Bahçeli: Tarihimize kirli demek namertliktir

 MHP Genel Başkanı Devlet Bahçeli, CHP Lideri Kemal Kılıçdaroğlu’nun Diyarbakır gezisinde, ‘Tarihimiz kirli, yüzleşmemiz gerekir’ dediğini belirterek, “Tarihimize kirli demek namertliktir, nankörlüktür, vatan ve millet sevgisinden nasipsizliktir” dedi.
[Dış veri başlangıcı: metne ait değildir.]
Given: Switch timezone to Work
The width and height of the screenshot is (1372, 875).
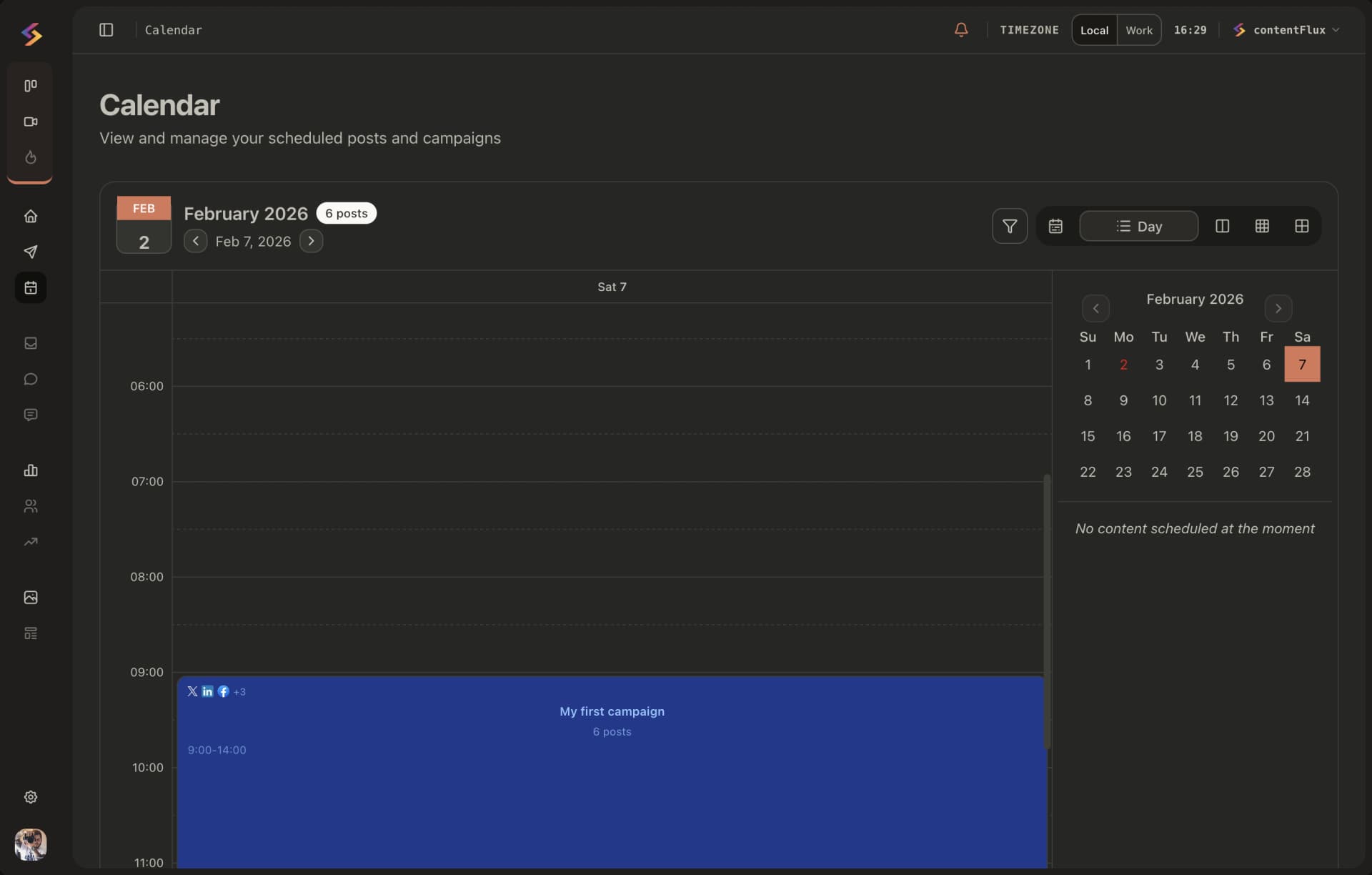Looking at the screenshot, I should [x=1139, y=30].
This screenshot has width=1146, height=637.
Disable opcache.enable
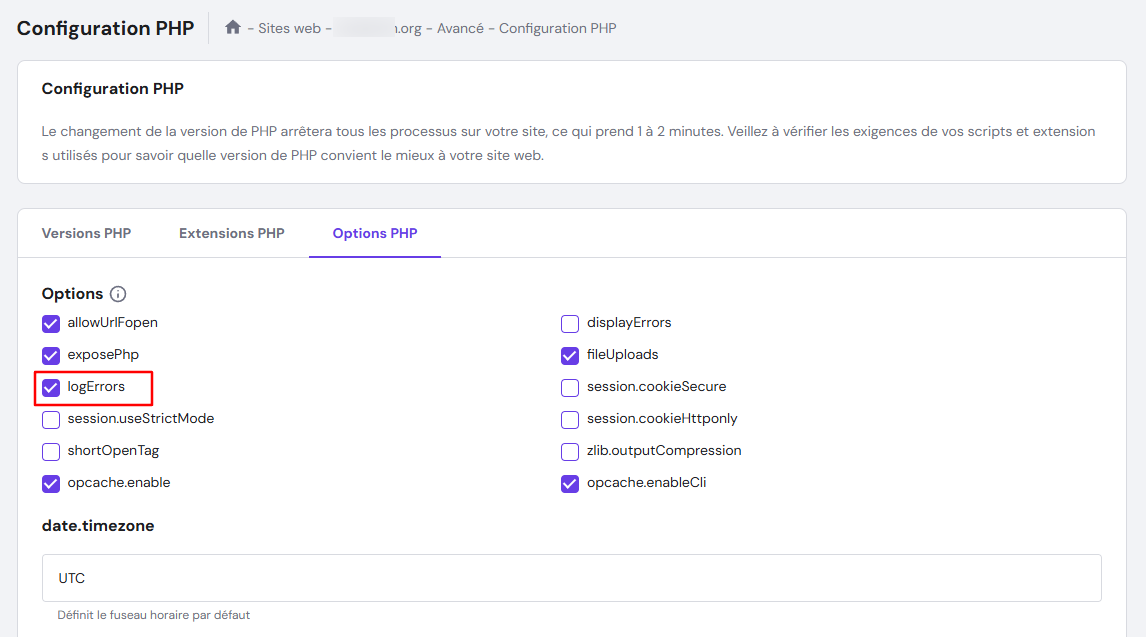[51, 483]
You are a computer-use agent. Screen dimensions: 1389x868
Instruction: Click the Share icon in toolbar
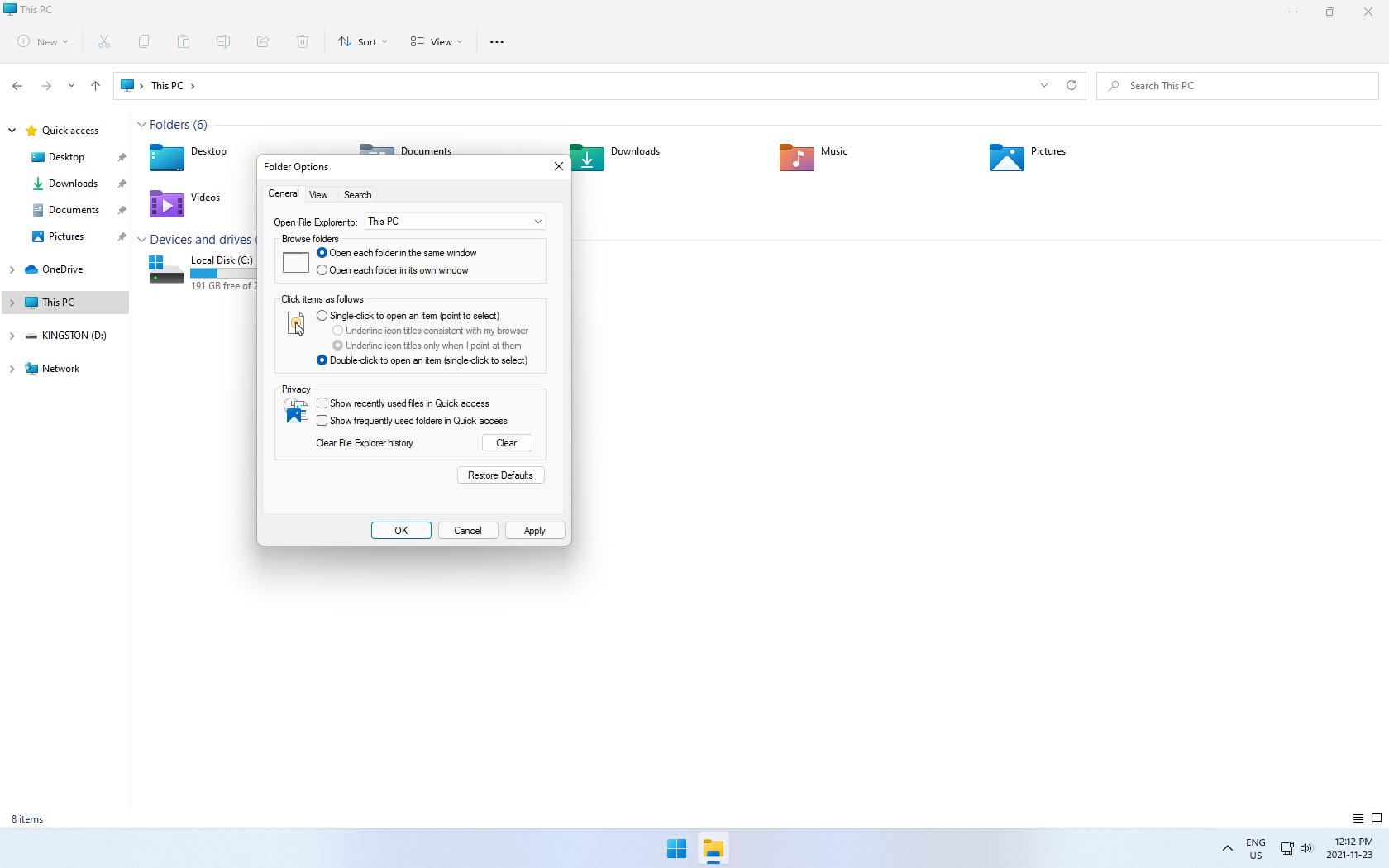263,41
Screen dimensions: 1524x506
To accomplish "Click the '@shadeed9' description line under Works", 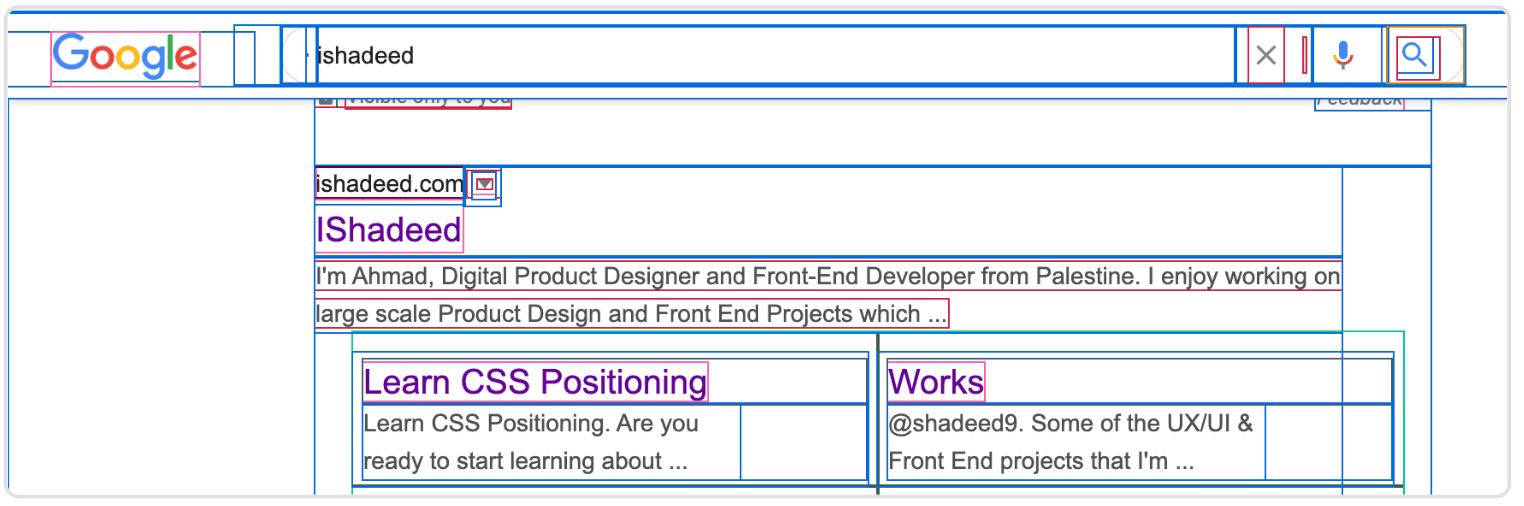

Bahçeli: Tarihimize kirli demek namertliktir
Yayınlama: 15.03.2022
3
A+
A-

 MHP Genel Başkanı Devlet Bahçeli, CHP Lideri Kemal Kılıçdaroğlu’nun Diyarbakır gezisinde, ‘Tarihimiz kirli, yüzleşmemiz gerekir’ dediğini belirterek, “Tarihimize kirli demek namertliktir, nankörlüktür, vatan ve millet sevgisinden nasipsizliktir” dedi.

Bahçeli: Tarihimize kirli demek namertliktir

 

‘TÜRK MİLLETİNİN UTANÇ DUYACAĞI BİR TARİHİ YOKTUR’

CHP Genel Başkanı Kemal Kılıçdaroğlu’nun iki günlük Diyarbakır gezisinde, ‘Tarihimiz kirli, yüzleşmemiz gerekir’ diye konuştuğunu söyleyen Bahçeli, “Tarihimize kirli demek; namertliktir, nankörlüktür, vatan ve millet sevgisinden nasipsizliktir. Kılıçdaroğlu’nun şahsıyla müsemma karanlık tarihini bilemeyiz, kaldı ki; kirli tarihinden müşteki olmasının bizce bir mahsuru yoktur. Şayet kastettiği Türkiye ve Türk milletinin tarihi ise önce Çanakkale’ye bakmasını, önce milli mücadele yıllarından ibret almasını, sonra da zillet emellerini tekrar gözden geçirerek, aklını başına devşirmesini bilhassa tavsiye ederim. Türk milletinin utanç duyacağı, yüzünü kızartacağı bir tarihi yoktur. Var diyenler, bunu iddia ve ima edenler, Çanakkale’de tepelediğimiz düşmanların bu dönemki muhipleridir. Türk tarihine kirli demek; PKK terör örgütünün vesayeti altında bulunan, Türk ve Türkiye düşmanlarının eline düşen bir zavallının hüsran verici hezeyanıdır. Yozgat’ta başka, Diyarbakır’da başka konuşan bir siyasetçiye güven duyulamaz. Sabah başka, akşam başka; orada başka, burada bambaşka mesajlar veren bir siyasetçinin Türkiye’ye hayrı dokunamaz” diye konuştu.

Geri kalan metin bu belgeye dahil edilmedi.